[Material for this task — start]

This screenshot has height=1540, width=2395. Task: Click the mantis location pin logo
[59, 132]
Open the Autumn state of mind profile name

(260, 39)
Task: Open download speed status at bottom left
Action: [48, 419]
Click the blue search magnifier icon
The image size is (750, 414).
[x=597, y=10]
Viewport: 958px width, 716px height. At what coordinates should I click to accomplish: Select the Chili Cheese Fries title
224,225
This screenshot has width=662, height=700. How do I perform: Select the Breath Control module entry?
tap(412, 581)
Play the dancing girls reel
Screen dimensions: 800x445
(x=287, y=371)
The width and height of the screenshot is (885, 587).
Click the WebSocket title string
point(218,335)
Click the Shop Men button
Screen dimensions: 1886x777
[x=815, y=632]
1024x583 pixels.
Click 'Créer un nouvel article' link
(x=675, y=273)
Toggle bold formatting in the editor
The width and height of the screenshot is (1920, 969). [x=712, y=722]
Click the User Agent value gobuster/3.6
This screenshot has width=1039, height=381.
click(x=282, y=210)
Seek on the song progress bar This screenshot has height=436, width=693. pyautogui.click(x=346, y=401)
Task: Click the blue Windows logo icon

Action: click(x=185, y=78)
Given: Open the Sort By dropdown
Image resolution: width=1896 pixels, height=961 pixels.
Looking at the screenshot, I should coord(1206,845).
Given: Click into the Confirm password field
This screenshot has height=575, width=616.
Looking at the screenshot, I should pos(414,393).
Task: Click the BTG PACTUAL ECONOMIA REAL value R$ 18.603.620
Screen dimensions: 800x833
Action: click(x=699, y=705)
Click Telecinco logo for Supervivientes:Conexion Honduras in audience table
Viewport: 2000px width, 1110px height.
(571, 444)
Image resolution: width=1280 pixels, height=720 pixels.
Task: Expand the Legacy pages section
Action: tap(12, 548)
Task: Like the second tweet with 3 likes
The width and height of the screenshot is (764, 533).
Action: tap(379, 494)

[Material for this task — finish]

What to produce:
Your answer should consist only of the lines above between the line holding "Toggle bold formatting in the editor" and the line holding "Task: Click the BTG", inclusive, each transcribed exactly.

Result for this task:
Toggle bold formatting in the editor
The width and height of the screenshot is (1920, 969). [x=712, y=722]
Click the User Agent value gobuster/3.6
This screenshot has width=1039, height=381.
click(x=282, y=210)
Seek on the song progress bar This screenshot has height=436, width=693. pyautogui.click(x=346, y=401)
Task: Click the blue Windows logo icon

Action: click(x=185, y=78)
Given: Open the Sort By dropdown
Image resolution: width=1896 pixels, height=961 pixels.
Looking at the screenshot, I should coord(1206,845).
Given: Click into the Confirm password field
This screenshot has height=575, width=616.
Looking at the screenshot, I should pos(414,393).
Task: Click the BTG PACTUAL ECONOMIA REAL value R$ 18.603.620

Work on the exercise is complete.